Required work: Resume the setup guide on database schema and document ingestion below, writing what comes next after its final sentence.

Provided passage:
----

Run the schema file to create tables and functions:

# In the SQL editor in Supabase/Neon, run:
sql/schema.sql

# Or using psql
psql $DATABASE_URL < sql/schema.sql

The schema file (sql/schema.sql) creates:

documents table for storing original documents with metadata
chunks table for text chunks with 1536-dimensional embeddings
match_chunks() function for vector similarity search

4. Ingest Documents

Add your documents to the documents/ folder. Multiple formats supported via Docling:

Supported Formats:

📄 PDF (.pdf)
📝 Word (.docx, .doc)
📊 PowerPoint (.pptx, .ppt)
📈 Excel (.xlsx, .xls)
🌐 HTML (.html, .htm)
📋 Markdown (.md, .markdown)
📃 Text (.txt)
🎵 Audio (.mp3) - transcribed with Whisper

# Ingest all supported documents in the documents/ folder
# NOTE: By default, this CLEARS existing data before ingestion
uv run python -m ingestion.ingest --documents documents/

# Adjust chunk size (default: 1000)
uv run python -m ingestion.ingest --documents documents/ --chunk-size 800

⚠️ Important: The ingestion process automatically deletes all existing documents and chunks from the database before adding new documents. This ensures a clean state and prevents duplicate data.

----

Source data:
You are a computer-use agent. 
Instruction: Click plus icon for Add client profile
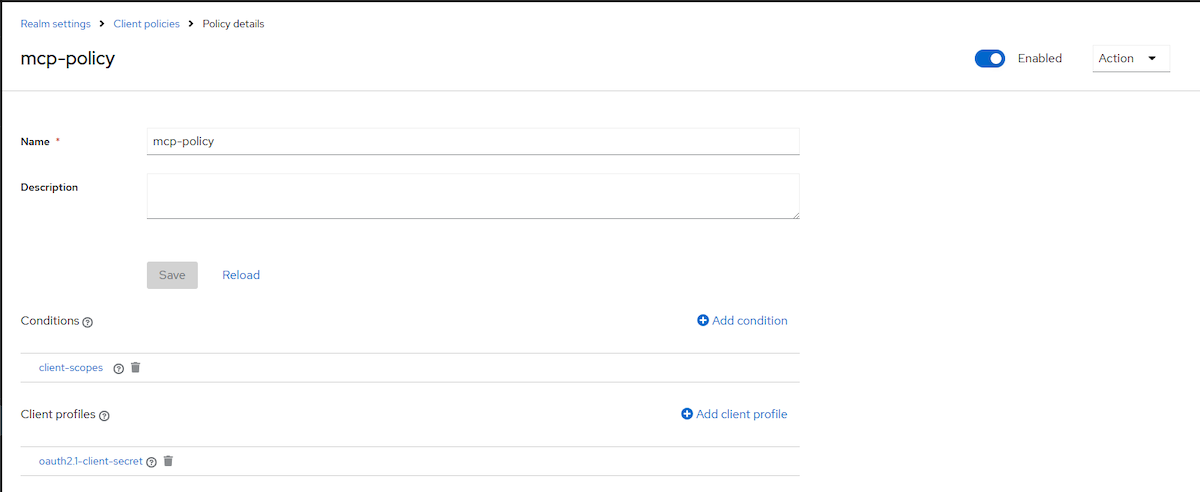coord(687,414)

----

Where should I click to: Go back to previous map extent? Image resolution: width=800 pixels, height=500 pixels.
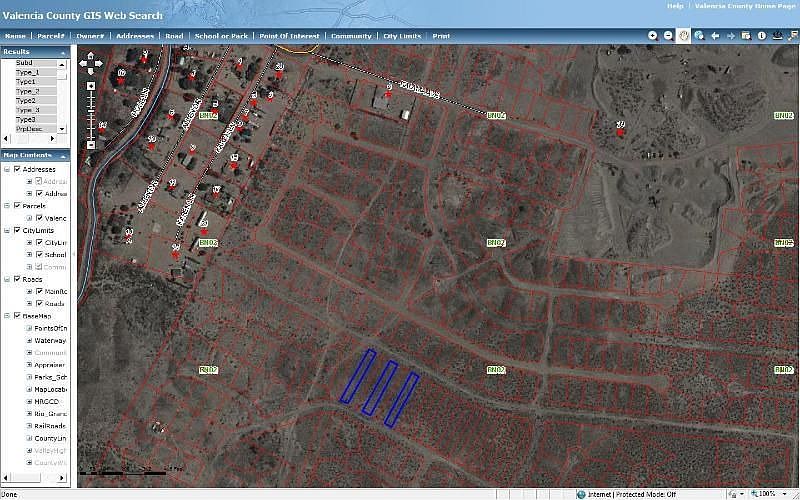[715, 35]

----

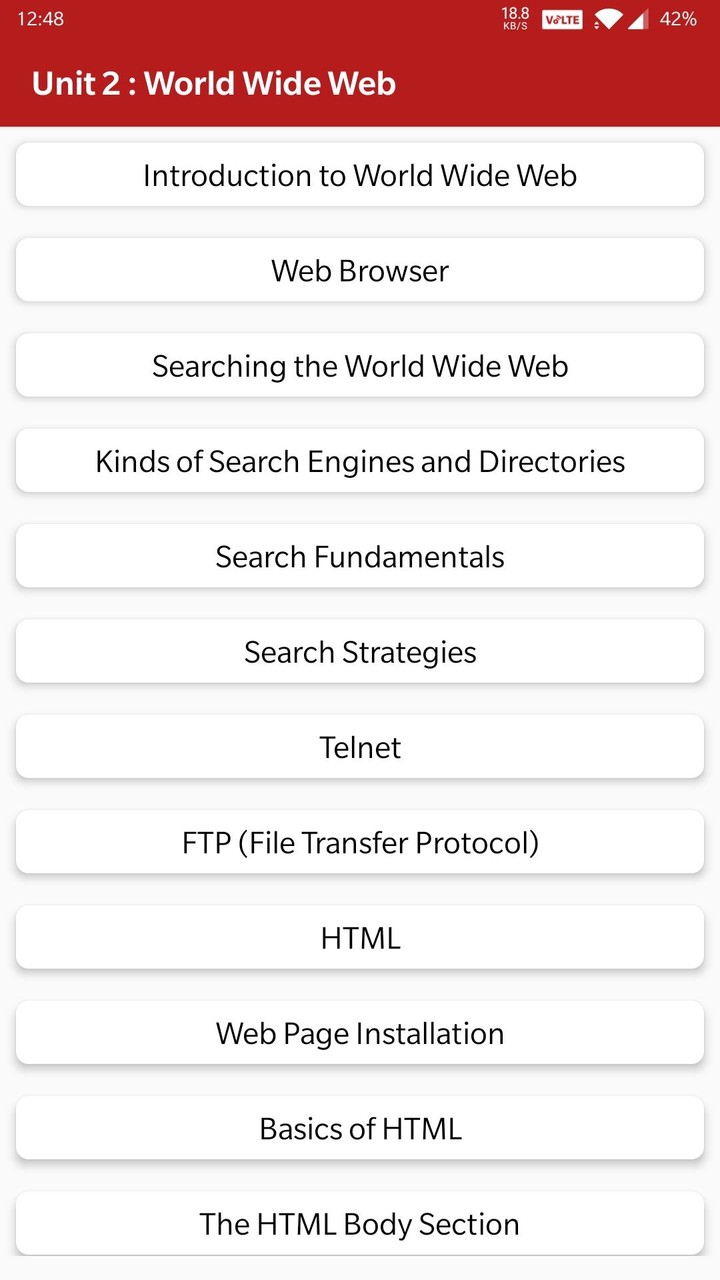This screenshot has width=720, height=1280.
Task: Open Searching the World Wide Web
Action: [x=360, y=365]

----

Answer to this problem:
The ingestion pipeline will:

Auto-detect file type and use Docling for PDFs, Office docs, HTML, and audio
Transcribe audio files using Whisper Turbo ASR with timestamps
Convert to Markdown for consistent processing
Split into semantic chunks with configurable size
Generate embeddings using OpenAI
Store in PostgreSQL with PGVector for similarity search

5. Run the Agent

# Run the Docling RAG Agent CLI
uv run python cli.py

Features:

🎨 Colored output for better readability
📊 Session statistics (stats command)
🔄 Clear history (clear command)
💡 Built-in help (help command)
✅ Database health check on startup
🔍 Real-time streaming responses

Available commands:

help - Show help information
clear - Clear conversation history
stats - Show session statistics
exit or quit - Exit the CLI

Example interaction:

============================================================
🤖 Docling RAG Knowledge Assistant
============================================================
AI-powered document search with streaming responses
Type 'exit', 'quit', or Ctrl+C to exit
Type 'help' for commands
============================================================

✓ Database connection successful
✓ Knowledge base ready: 20 documents, 156 chunks
Ready to chat! Ask me anything about the knowledge base.

You: What topics are covered in the knowledge base?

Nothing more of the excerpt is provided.